My apologies to those of you who follow country radio and music as you may know the first one but I have never listened to a country station in my life, and the only way I found out about this song is due to my You Tube obsession with Kacey Musgraves, who is a singer so radical, country radio refuses to play her. And none of the rest are country so stay with me here.

So now without further ado, here are the songs YOU MUST LISTEN TO at least once in your life. These are my discoveries! They may change your life! And if you don’t like these instantly, then we really can’t be friends.( Just kidding about the last statement.) I know, that’s why they make so many flavors of ice cream – we all have different tastes. I happen to think my taste is superior, quirky, eclectic, but some may disagree.

1 –Mama’s Broken Heart by Kacey Musgraves – Let’s start off with the aforementioned Kacey Musgraves. I have a girl crush on her because her lyrics are so darn genius, quirky, rare, and smart-alecky, and she has a gorgeous voice and looks to go with it. If I was a songwriter like her, hers are the kind of witty and sassy lyrics I would want to write. So the first “hit” of hers, meaning she wrote it but Miranda Lambert put it on the country charts and scored a hit with it, SHOULD have been hers to sing and score the hit. Her version is sung with absolute conviction, not belted out like Miranda did to it. In fact, I did not hear the lyrics until I heard Kacey sing her own song HERE AT THIS LINK. Make sure you visit that because Kacey sings it best. It’s got a catchy beat but in case you need proof of witty lyrics, here they are:, and I highlighted my favorites:

” I cut my bangs with some rusty kitchen scissors
I screamed his name til the neighbors called the cops
I numbed the pain at the expense of my liver
Don’t know what I did next all I know, I couldn’t stop

Word got around to the barflies and the baptists
My mama’s phone started ringin’ off the hook
I can hear her now sayin’ she ain’t gonna have it
Don’t matter how you feel, it only matters how you look

Chorus: Go and fix your make up girl it’s, just a break up… run an’
Hide your crazy and start actin’ like a lady ’cause I
Raised you better, gotta keep it together even when you fall apart,
But this ain’t my mama’s broken heart


I wish I could be just a little less dramatic like a,
Kennedy when Camelot went down in flames
Leave it to me to be holdin’ the matches
When the fire trucks show up and there’s nobody else to blame

Can’t get revenge and keep a spotless reputation
Sometimes revenge is a choice you gotta make
My mama came from a softer generation
Where you get a grip and bite your lip just to save a little face

Powder your nose, paint your toes line your lips and keep ’em closed
Cross your legs, dot your I’s and never let ’em see you cry..”

I mean, where do I begin about those lyrics??? Talking about the Baptists and the barflies, numbing the pain at the expense of her liver?

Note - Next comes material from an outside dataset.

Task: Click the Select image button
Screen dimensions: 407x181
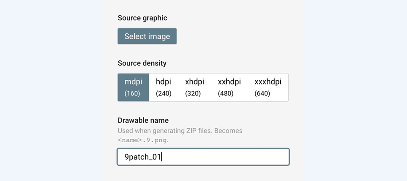Action: tap(147, 36)
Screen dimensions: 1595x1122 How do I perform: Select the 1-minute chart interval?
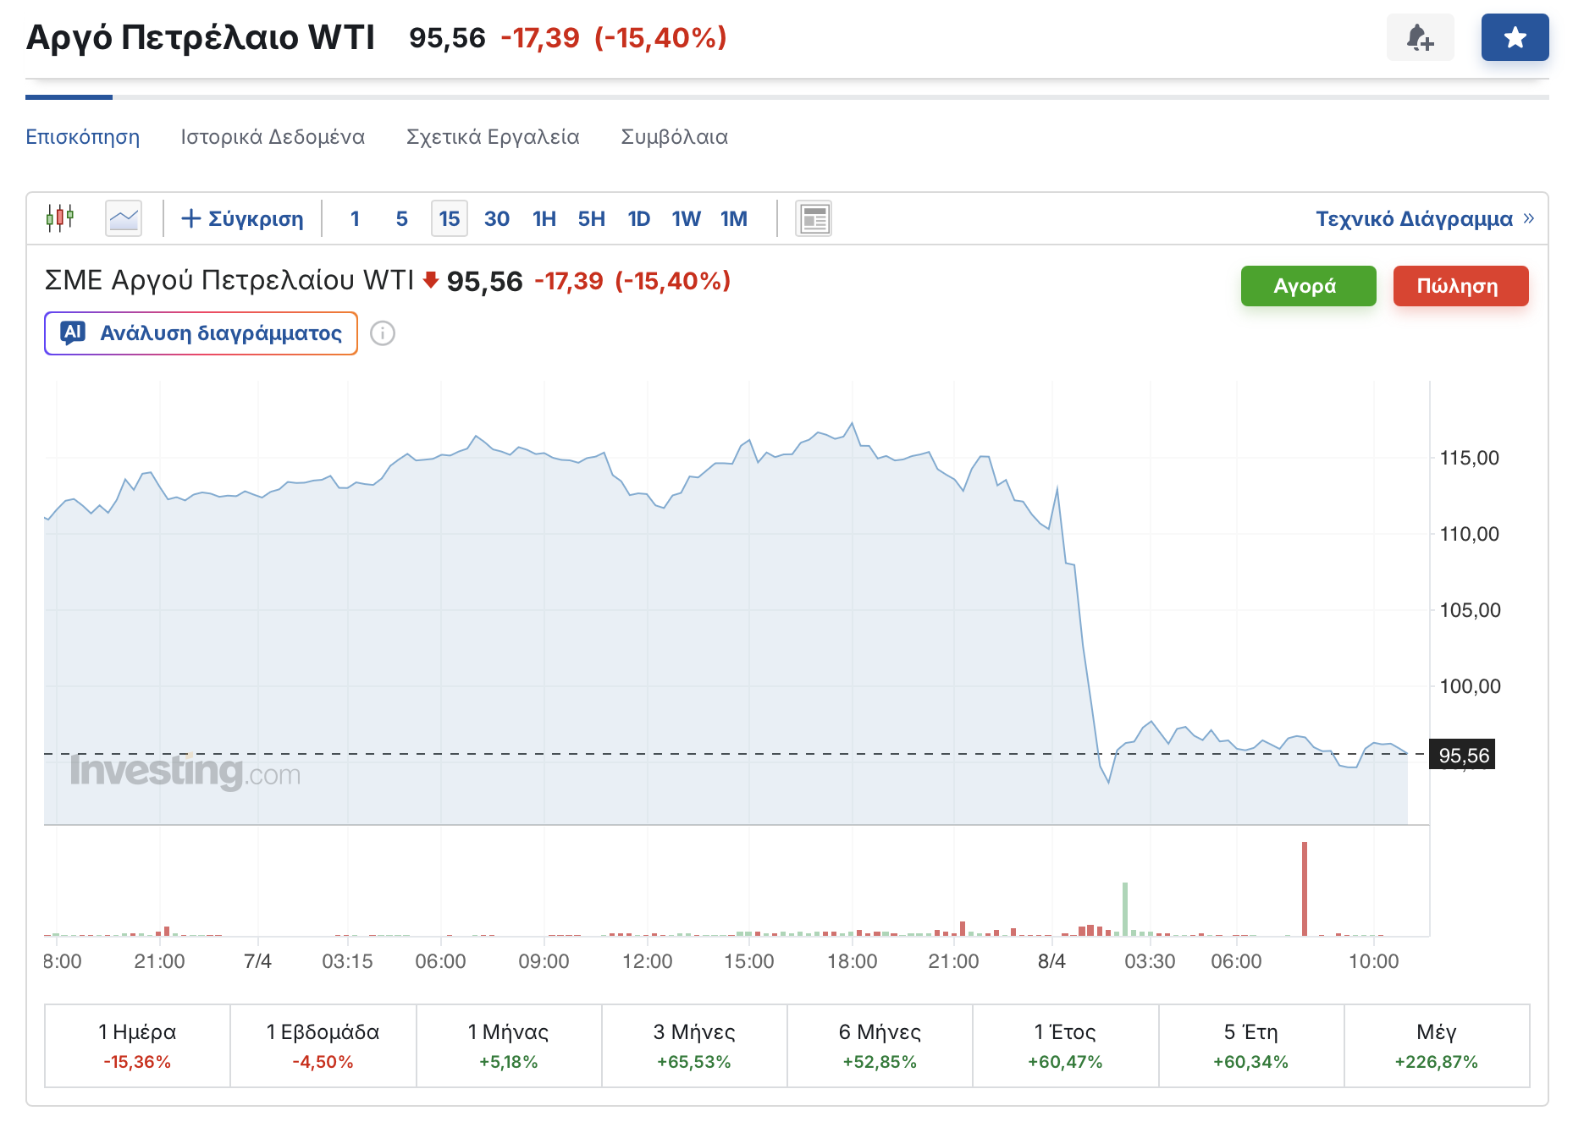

How clever. I just love this and also think this is a generational tale. My generation just had to suck it up when we were in pain, and put on a stiff upper lip. Girls now can let the drama queen out. (And if you need more proof of genius lyrics, check out Pageant Material of hers.)

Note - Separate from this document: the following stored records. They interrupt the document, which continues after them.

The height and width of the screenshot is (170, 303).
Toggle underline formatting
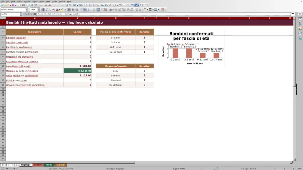[x=50, y=9]
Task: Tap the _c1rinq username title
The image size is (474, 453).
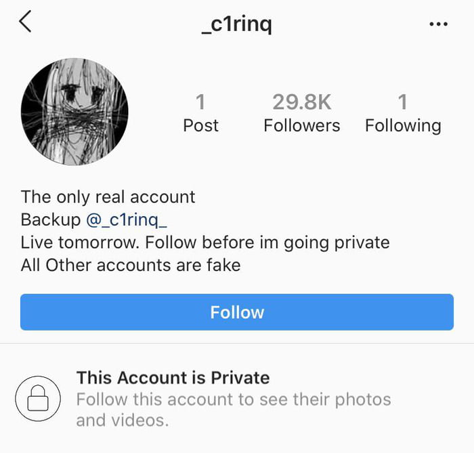Action: pos(237,24)
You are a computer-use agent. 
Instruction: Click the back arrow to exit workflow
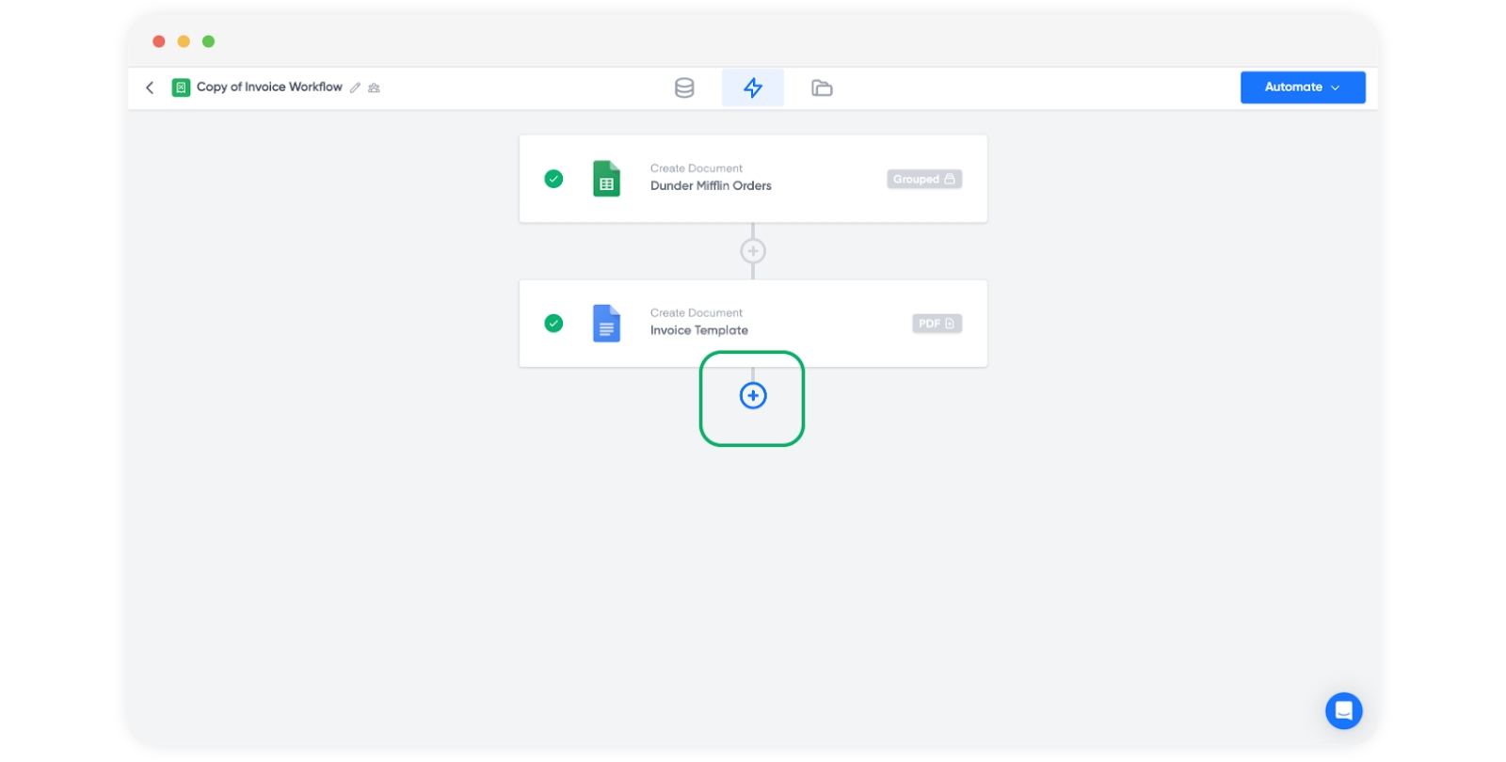point(150,87)
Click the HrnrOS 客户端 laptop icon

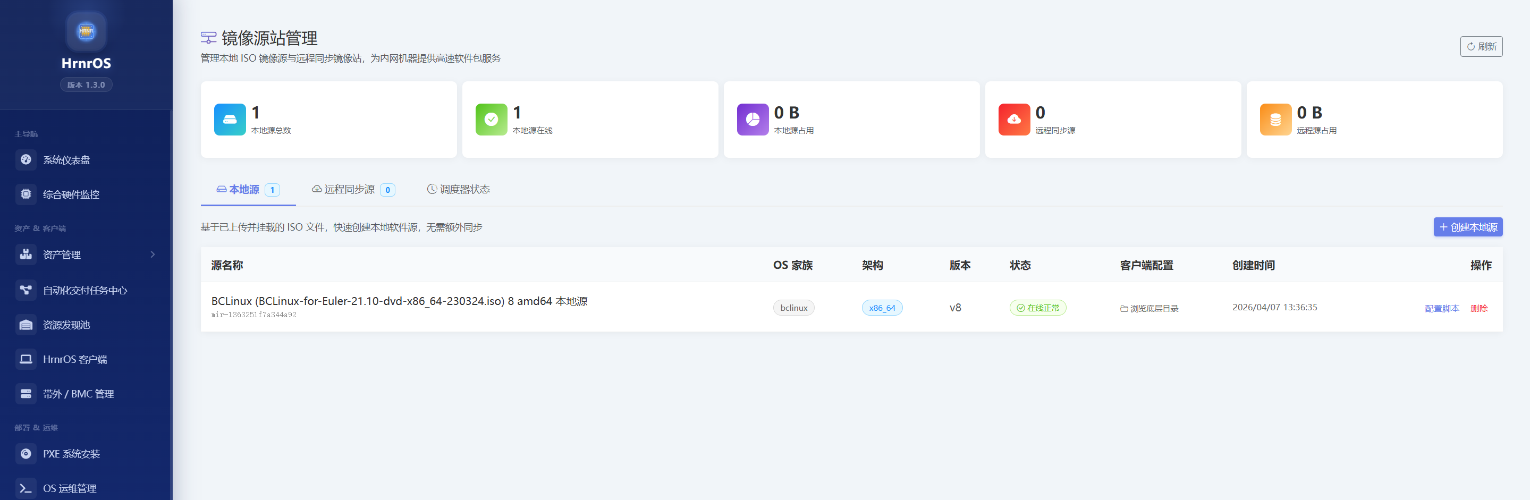tap(26, 359)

2. Hackensack by Fountains of Wayne. This song was not a hit, and I can’t figure out why. It has a gorgeous melody, beautiful singing voices, hypnotic guitar hooks, and the lyrics are absolutely hilarious – ON PURPOSE. What makes this song so very unique is that the lead singer is singing it in a earnest, innocent, and sincere tone, as if he was the boy in the song, longing for the impossible. I mean how likely is a Hollywood starlet to come back to her hometown, and choose a boy she barely knew in high school who scrapes paint off of hardwood floors for a living?. Yet, that’s what he is putting out there. The beautiful melody is in stark contrast to the hopeless longing of the boy who holds on to his teen lust/love for a hottie from high school who he always worshiped from afar. Fountains of Wayne were known for their very sly and funny lyrics about the inner workers of a teen boy’s mind and the use of irony and sarcasm. Their big hit was Stacy’s Mom. This song, however, is ten times wittier and much prettier. I am totally obsessed with the guitar hooks that are prominent throughout the song. Note: one of my besties hails from Hackensack, New Jersey, which is where the song takes place. I promise you will love this one. Katy Perry loved this one so much, she covered it, with the same kind of faux sincerity which really cracked me up. LINK HERE.

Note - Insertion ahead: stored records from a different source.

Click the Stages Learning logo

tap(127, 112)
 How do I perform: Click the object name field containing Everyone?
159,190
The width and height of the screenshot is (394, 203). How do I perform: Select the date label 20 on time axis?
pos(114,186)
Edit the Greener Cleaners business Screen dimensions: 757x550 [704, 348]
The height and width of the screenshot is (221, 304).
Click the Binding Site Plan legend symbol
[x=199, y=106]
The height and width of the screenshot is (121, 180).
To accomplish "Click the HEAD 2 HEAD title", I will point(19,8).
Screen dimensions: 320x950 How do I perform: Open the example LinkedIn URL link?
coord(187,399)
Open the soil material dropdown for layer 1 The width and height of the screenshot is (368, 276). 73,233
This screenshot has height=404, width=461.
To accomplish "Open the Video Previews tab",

3. With My Face on the Floor by Emitt Rhodes. If anyone remembers this great talent at all, and he does have a cult following and a documentary film (One Man Beatles) about his quick-blip rise to fame and then to total poverty and obscurity; then he is probably remembered for his one radio hit Fresh as a Daisy that hit the top 40 in 1971. This entire first album of his is absolutely brilliant – very Paul McCartney-ish and Beatle-esque. (Billboard called it one of the best albums of the decade which shows what great taste I had because how many others reading this had this album?? Probably very few.) His songs were not complex, and FRESH at that time and they still hold up. He played all instruments and echoed his own voice as a one-man band. Of all his songs, this one is a very favorite of mine (of several favorites) because I love that the singer is being honest as he lays out what a fool he was for giving up a girl, and now he is paying dearly for that bad move every time he sees her.
I think it is kind of brilliant to describe that sinking feeling and downcast demeanor of seeing a former love who you have major regrets over, as “face on the floor,” especially for such a young songwriter. I love how contrite he is as he says he “got what he asked for” – a sign of major regret. It is a very visual song for me, as I have witnessed this “face on the floor” look by an ex-boyfriend a time or two when he ran into me while I was dating others, and also by my ex-husband, and so it rings quite true for me. (These guys always regret their know-it-all behavior when you have already moved on.) Plus it has a lovely melody and a great piano intro and beat Some of the great lyrics are: Well, I’m down with my face to the floor, I got what I asked for and more, well the moment she walked through that door, I was down with my face on the floor. Now I’m standing with my back to the wall, praying the ceiling don’t fall, well I once thought that I knew it all, now I’m standing with back to the wall. HERE IS THE LINK. I think it is very contagious.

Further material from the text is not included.